→ ASSIGNMENT
Without any pictures, retype exactly the lines that begin at the one holding "Where should I click to: Click" and end at the last line of the data below.

Items listed in a dataset
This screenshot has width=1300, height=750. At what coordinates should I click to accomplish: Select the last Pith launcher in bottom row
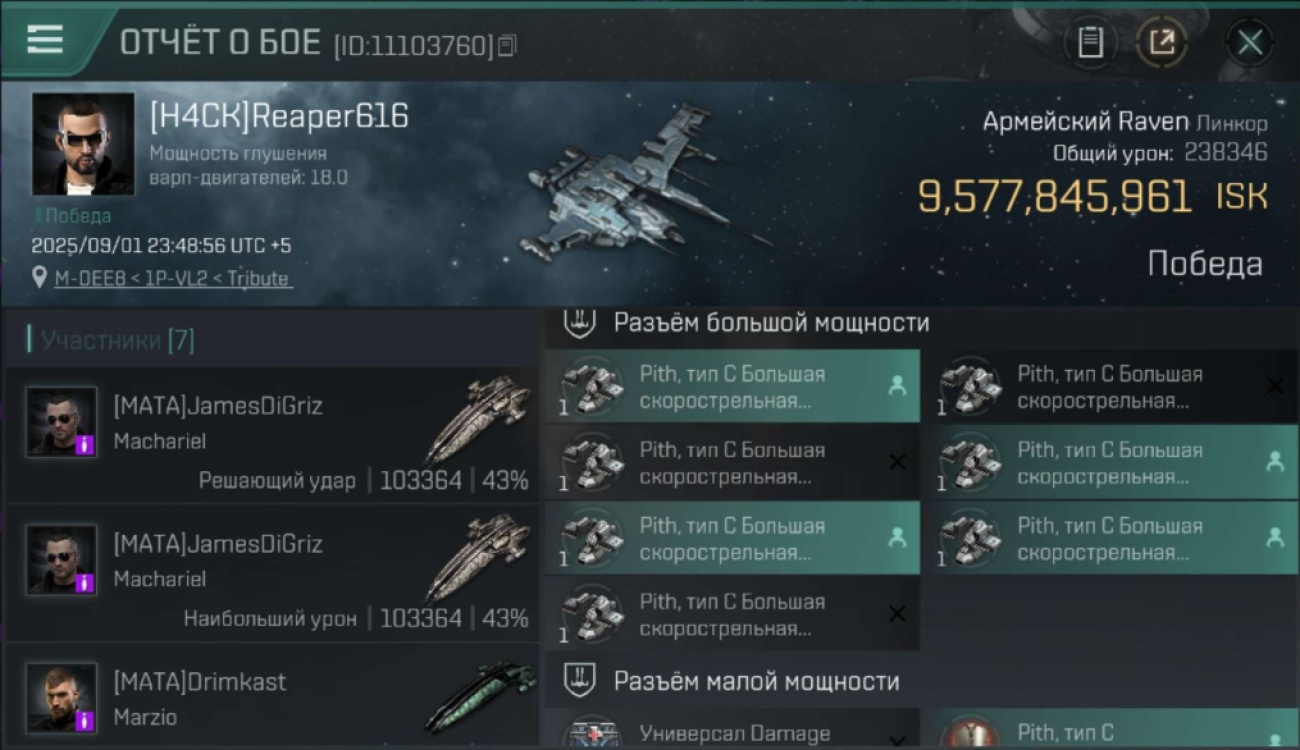coord(732,615)
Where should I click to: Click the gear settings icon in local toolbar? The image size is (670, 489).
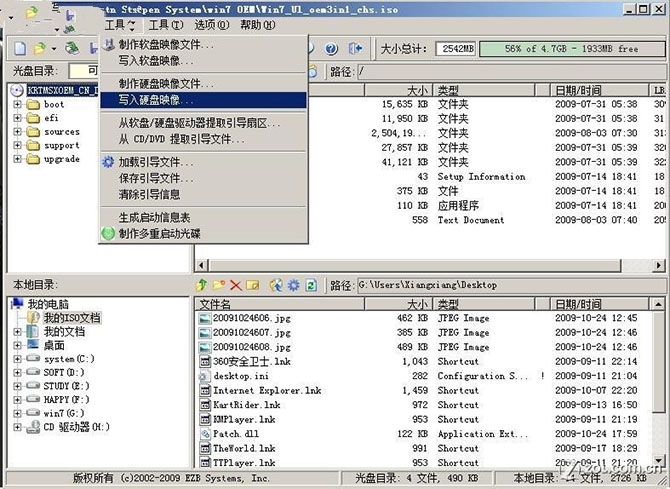294,285
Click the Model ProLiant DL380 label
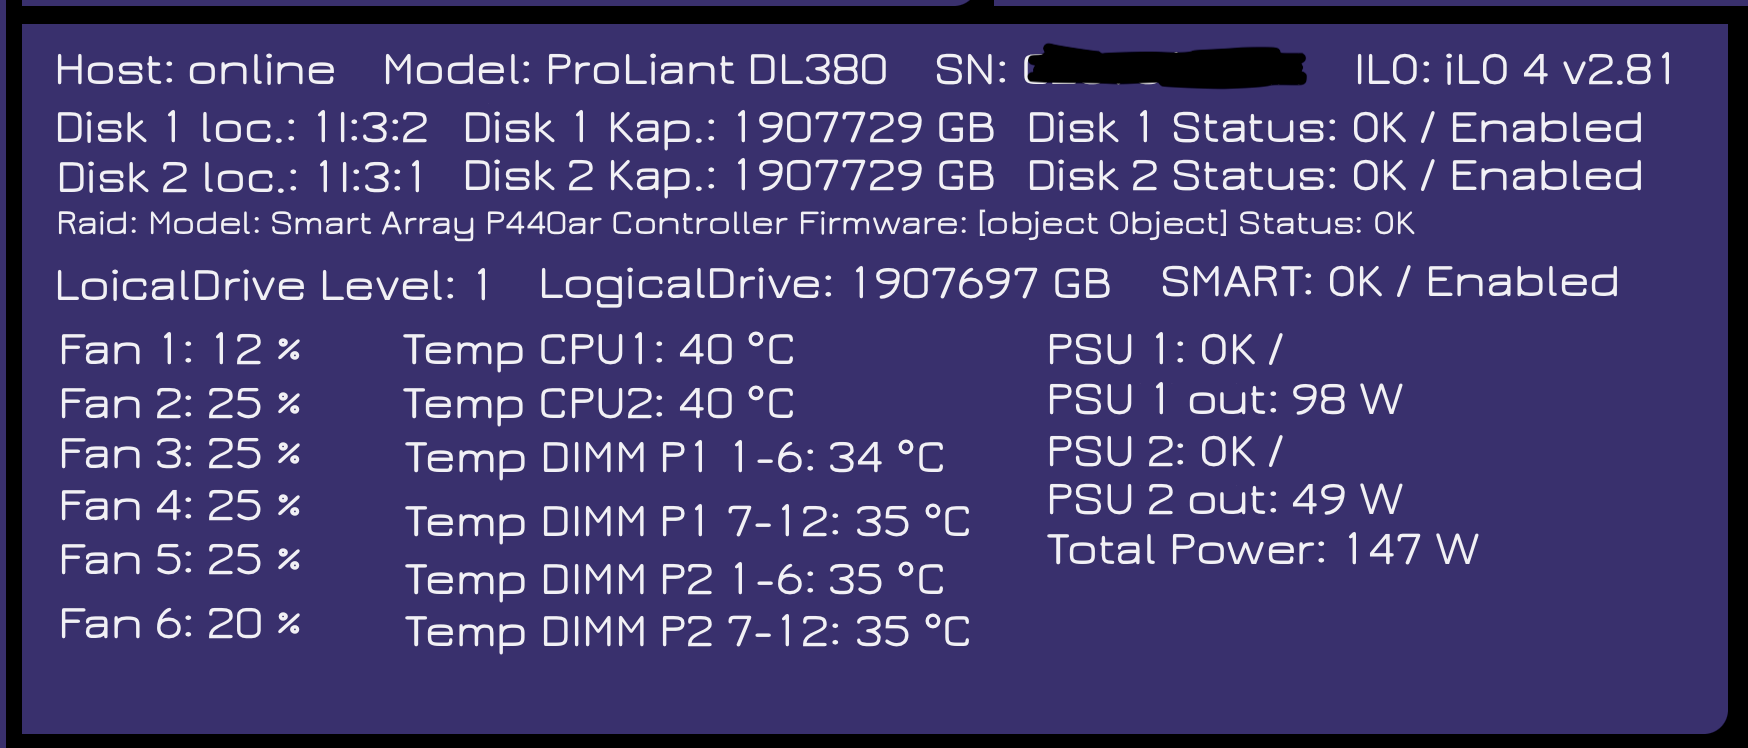This screenshot has height=748, width=1748. (635, 70)
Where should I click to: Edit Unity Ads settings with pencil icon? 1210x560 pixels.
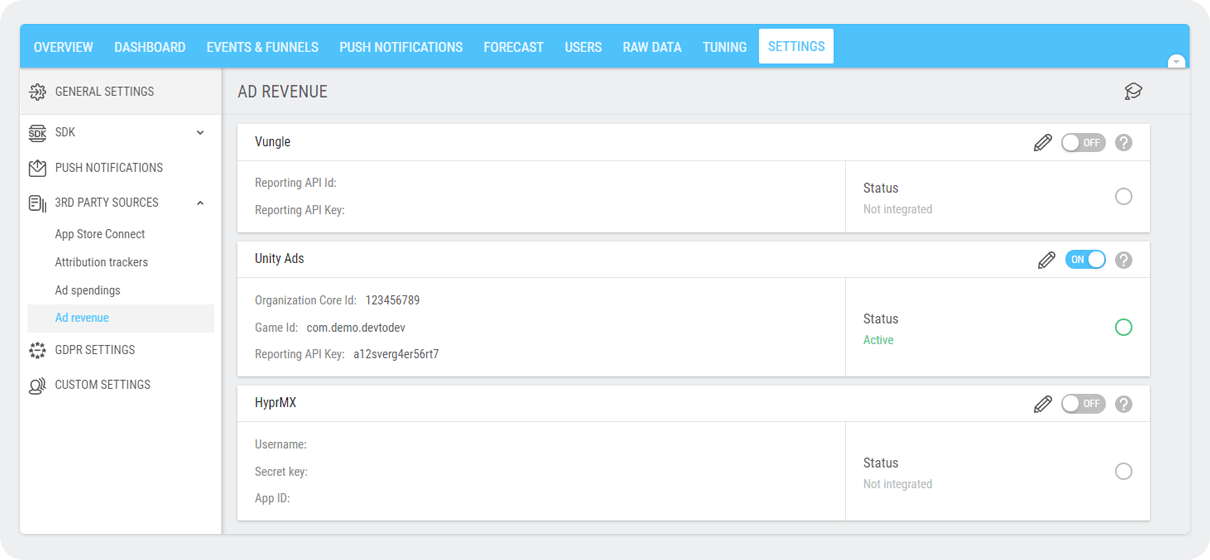1046,260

→ ANSWER TO THE EXERCISE
Where should I click to: Click the gear settings icon in local toolbar? The image size is (670, 489).
294,285
Click the Model ProLiant DL380 label
This screenshot has height=748, width=1748. (635, 70)
Where should I click to: Edit Unity Ads settings with pencil icon? 1210x560 pixels.
1046,260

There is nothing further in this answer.